Work on the series began in the fall of 2020, said Kathleen Lingo, the Times editorial director for film and TV and an executive producer on the project. “It was an opportunity to not only retell the story featured in the magazine, but to extend the timeline to additional events,” she said. “You really get to see how the Murdoch family has been a presence at world events over all these decades.”
Mr Mahler and Mr Rutenberg met weekly with series showrunner Erica Sashin and a team from the Left/Right to work on the script. He took a detailed look at the early years of Rupert Murdoch, the family patriarch and founder of News Corp., in Turak, a neighborhood in Melbourne, Australia. The show has also been involved in developments since the magazine investigation was published, such as the 2021 Capital riots and how Fox News, founded by Mr. Murdoch and now run by his son Lachlan, covered the events of that day. .
Mr Rutenberg said it took some time to get used to the television editing process.

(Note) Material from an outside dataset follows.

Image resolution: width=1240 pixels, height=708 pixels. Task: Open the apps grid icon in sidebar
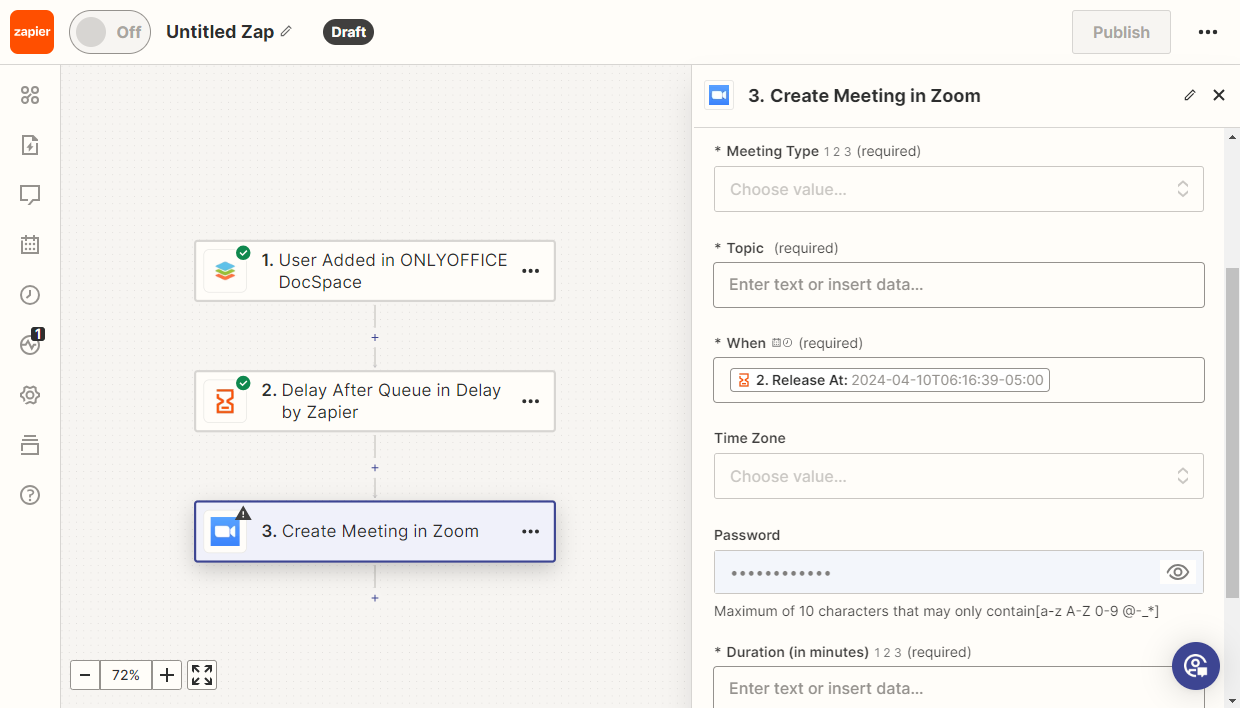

“It’s very hard to go into these and tinker with,” he said. “If we want to edit anything, we’ll have to contact their editors, who will have to rearrange the timing of the entire episode.”
But there were certain aspects that both the individuals liked about the documentary format.
“With a documentary, you can be a little more detailed,” Mahler said. “We didn’t have room in the magazine series to get into things that were a little too tangent, like the strike at Rupert’s plant in Vaping,” he said, citing the workers’ dispute in London, “or the story The Story of Daughter, Elizabeth Murdoch,” are themes that they are able to explore throughout the series.
The TV format gave viewers the opportunity to take in important scenes of Murdoch family history through archival images and video footage.